Work request — When you reach the line containing "Task: Click the green 启动 button on canvas" in the data below, begin returning lines exactly as written, and stop once the line containing "1507x798 pixels." has been returned.

Supplied material —
★ ★ ★ ★ ★ ★ ★

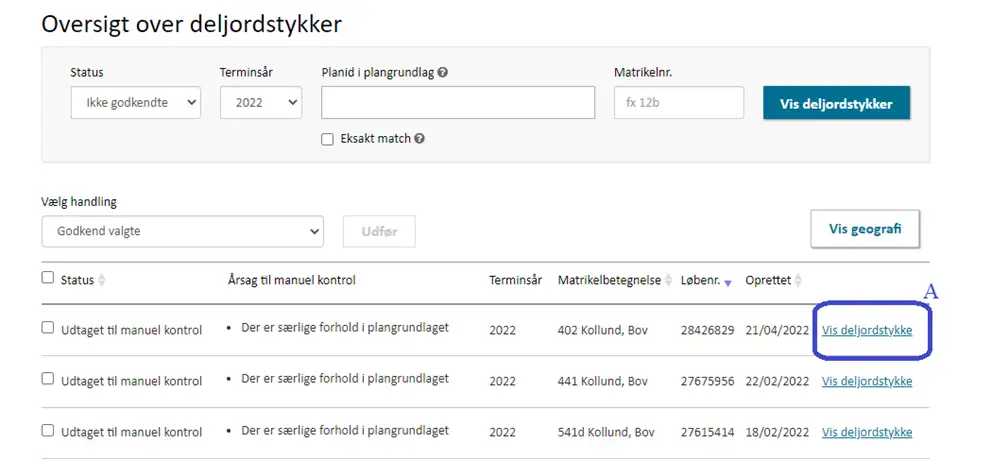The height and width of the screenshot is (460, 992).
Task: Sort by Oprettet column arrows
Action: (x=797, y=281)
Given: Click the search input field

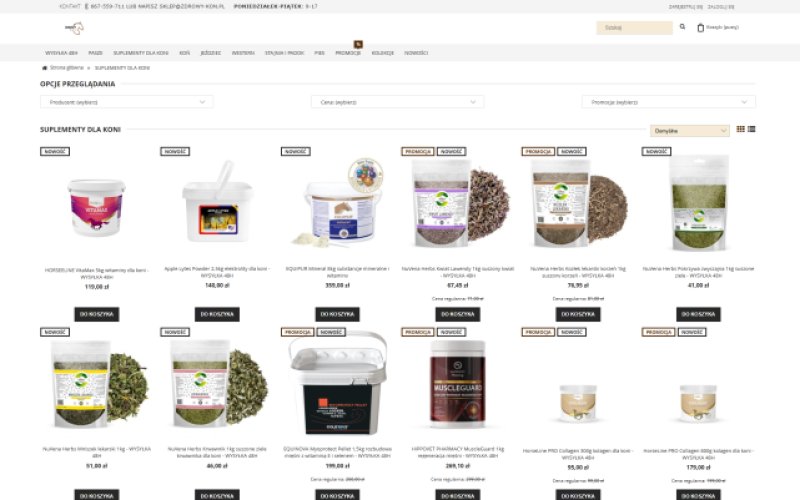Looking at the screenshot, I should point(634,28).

★ ★ ★ ★ ★ ★ ★

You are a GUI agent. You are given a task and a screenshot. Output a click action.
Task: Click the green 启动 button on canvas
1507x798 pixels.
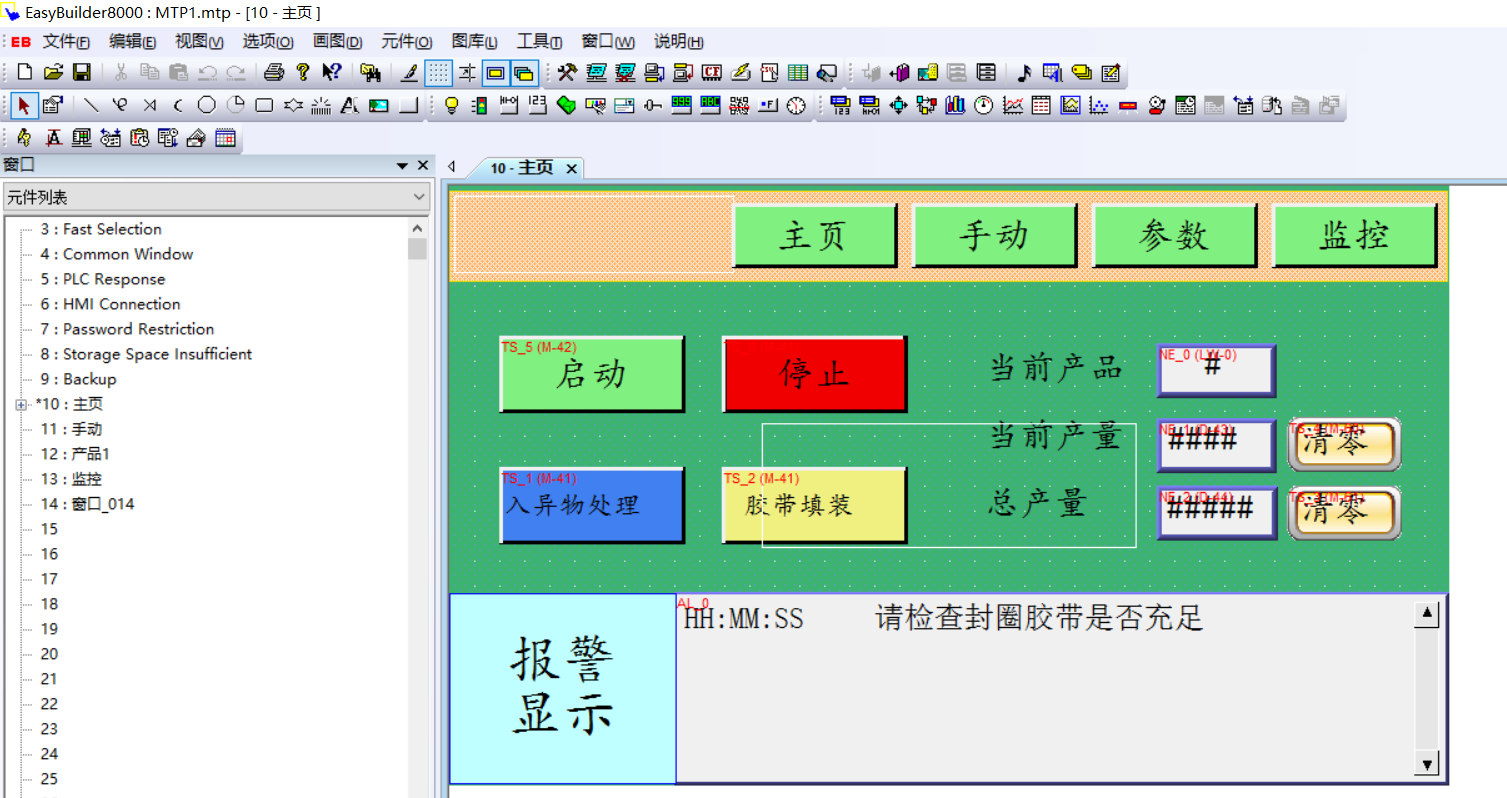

★ ★ ★ ★ ★ ★ ★

Task output —
Task: Click the green 启动 button on canvas
1507x798 pixels.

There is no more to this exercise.